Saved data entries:
+===+

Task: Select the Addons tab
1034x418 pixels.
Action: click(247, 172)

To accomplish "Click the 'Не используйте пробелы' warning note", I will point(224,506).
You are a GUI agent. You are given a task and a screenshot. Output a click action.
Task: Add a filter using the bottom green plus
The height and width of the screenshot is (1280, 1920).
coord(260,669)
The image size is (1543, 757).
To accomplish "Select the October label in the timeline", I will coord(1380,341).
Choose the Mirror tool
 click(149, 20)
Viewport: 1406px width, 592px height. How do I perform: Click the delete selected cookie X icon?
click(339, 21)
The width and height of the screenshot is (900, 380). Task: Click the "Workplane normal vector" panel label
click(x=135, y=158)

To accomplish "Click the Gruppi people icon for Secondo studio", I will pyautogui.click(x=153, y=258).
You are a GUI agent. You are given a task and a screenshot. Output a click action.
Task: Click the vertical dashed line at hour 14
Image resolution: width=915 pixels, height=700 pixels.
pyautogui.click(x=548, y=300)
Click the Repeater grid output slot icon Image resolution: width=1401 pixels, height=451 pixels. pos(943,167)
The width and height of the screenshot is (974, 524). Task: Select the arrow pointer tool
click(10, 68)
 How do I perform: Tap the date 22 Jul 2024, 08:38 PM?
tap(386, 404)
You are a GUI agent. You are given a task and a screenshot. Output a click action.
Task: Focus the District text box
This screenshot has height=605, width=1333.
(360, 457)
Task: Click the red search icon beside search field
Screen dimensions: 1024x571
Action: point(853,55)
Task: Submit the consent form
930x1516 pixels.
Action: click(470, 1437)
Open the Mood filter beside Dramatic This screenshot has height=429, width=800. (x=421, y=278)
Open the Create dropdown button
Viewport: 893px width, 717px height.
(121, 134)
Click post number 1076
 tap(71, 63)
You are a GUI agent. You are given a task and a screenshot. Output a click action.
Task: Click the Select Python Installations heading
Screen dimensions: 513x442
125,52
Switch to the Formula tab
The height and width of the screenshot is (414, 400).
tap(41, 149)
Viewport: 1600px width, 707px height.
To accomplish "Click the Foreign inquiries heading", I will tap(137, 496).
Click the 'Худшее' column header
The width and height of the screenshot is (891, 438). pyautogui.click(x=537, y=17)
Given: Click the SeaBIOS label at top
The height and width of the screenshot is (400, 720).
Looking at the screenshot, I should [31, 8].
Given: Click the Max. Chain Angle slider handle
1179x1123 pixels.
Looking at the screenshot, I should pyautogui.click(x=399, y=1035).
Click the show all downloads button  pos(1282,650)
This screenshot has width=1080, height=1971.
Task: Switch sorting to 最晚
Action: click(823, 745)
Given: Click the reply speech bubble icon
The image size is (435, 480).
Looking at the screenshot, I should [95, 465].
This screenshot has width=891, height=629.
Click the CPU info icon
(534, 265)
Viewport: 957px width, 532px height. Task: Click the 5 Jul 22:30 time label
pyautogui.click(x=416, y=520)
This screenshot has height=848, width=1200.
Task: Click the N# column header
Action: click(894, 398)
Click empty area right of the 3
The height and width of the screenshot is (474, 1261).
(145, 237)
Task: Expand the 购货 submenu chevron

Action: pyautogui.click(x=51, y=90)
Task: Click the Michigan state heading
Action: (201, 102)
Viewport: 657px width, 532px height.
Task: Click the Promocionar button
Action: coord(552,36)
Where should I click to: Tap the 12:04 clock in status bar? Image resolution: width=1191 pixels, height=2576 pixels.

+===+

◆ Instructions to follow:
Set down every record above exactly as written.

◆ Answer for the task:
Task: Select the Addons tab
1034x418 pixels.
Action: click(247, 172)

To accomplish "Click the 'Не используйте пробелы' warning note", I will point(224,506).
You are a GUI agent. You are given a task and a screenshot. Output a click action.
Task: Add a filter using the bottom green plus
The height and width of the screenshot is (1280, 1920).
coord(260,669)
The image size is (1543, 757).
To accomplish "Select the October label in the timeline", I will coord(1380,341).
Choose the Mirror tool
 click(149, 20)
Viewport: 1406px width, 592px height. How do I perform: Click the delete selected cookie X icon?
click(339, 21)
The width and height of the screenshot is (900, 380). Task: Click the "Workplane normal vector" panel label
click(x=135, y=158)

To accomplish "Click the Gruppi people icon for Secondo studio", I will pyautogui.click(x=153, y=258).
You are a GUI agent. You are given a task and a screenshot. Output a click action.
Task: Click the vertical dashed line at hour 14
Image resolution: width=915 pixels, height=700 pixels.
pyautogui.click(x=548, y=300)
Click the Repeater grid output slot icon Image resolution: width=1401 pixels, height=451 pixels. pos(943,167)
The width and height of the screenshot is (974, 524). Task: Select the arrow pointer tool
click(10, 68)
 How do I perform: Tap the date 22 Jul 2024, 08:38 PM?
tap(386, 404)
You are a GUI agent. You are given a task and a screenshot. Output a click action.
Task: Focus the District text box
This screenshot has height=605, width=1333.
(360, 457)
Task: Click the red search icon beside search field
Screen dimensions: 1024x571
Action: point(853,55)
Task: Submit the consent form
930x1516 pixels.
Action: click(470, 1437)
Open the Mood filter beside Dramatic This screenshot has height=429, width=800. (x=421, y=278)
Open the Create dropdown button
Viewport: 893px width, 717px height.
(121, 134)
Click post number 1076
 tap(71, 63)
You are a GUI agent. You are given a task and a screenshot. Output a click action.
Task: Click the Select Python Installations heading
Screen dimensions: 513x442
125,52
Switch to the Formula tab
The height and width of the screenshot is (414, 400).
tap(41, 149)
Viewport: 1600px width, 707px height.
To accomplish "Click the Foreign inquiries heading", I will tap(137, 496).
Click the 'Худшее' column header
The width and height of the screenshot is (891, 438). pyautogui.click(x=537, y=17)
Given: Click the SeaBIOS label at top
The height and width of the screenshot is (400, 720).
Looking at the screenshot, I should [31, 8].
Given: Click the Max. Chain Angle slider handle
1179x1123 pixels.
Looking at the screenshot, I should pyautogui.click(x=399, y=1035).
Click the show all downloads button  pos(1282,650)
This screenshot has width=1080, height=1971.
Task: Switch sorting to 最晚
Action: click(823, 745)
Given: Click the reply speech bubble icon
The image size is (435, 480).
Looking at the screenshot, I should [95, 465].
This screenshot has width=891, height=629.
Click the CPU info icon
(534, 265)
Viewport: 957px width, 532px height. Task: Click the 5 Jul 22:30 time label
pyautogui.click(x=416, y=520)
This screenshot has height=848, width=1200.
Task: Click the N# column header
Action: click(894, 398)
Click empty area right of the 3
The height and width of the screenshot is (474, 1261).
(145, 237)
Task: Expand the 购货 submenu chevron

Action: pyautogui.click(x=51, y=90)
Task: Click the Michigan state heading
Action: (201, 102)
Viewport: 657px width, 532px height.
Task: Click the Promocionar button
Action: coord(552,36)
Where should I click to: Tap the 12:04 clock in status bar? Image resolution: width=1191 pixels, height=2576 pixels.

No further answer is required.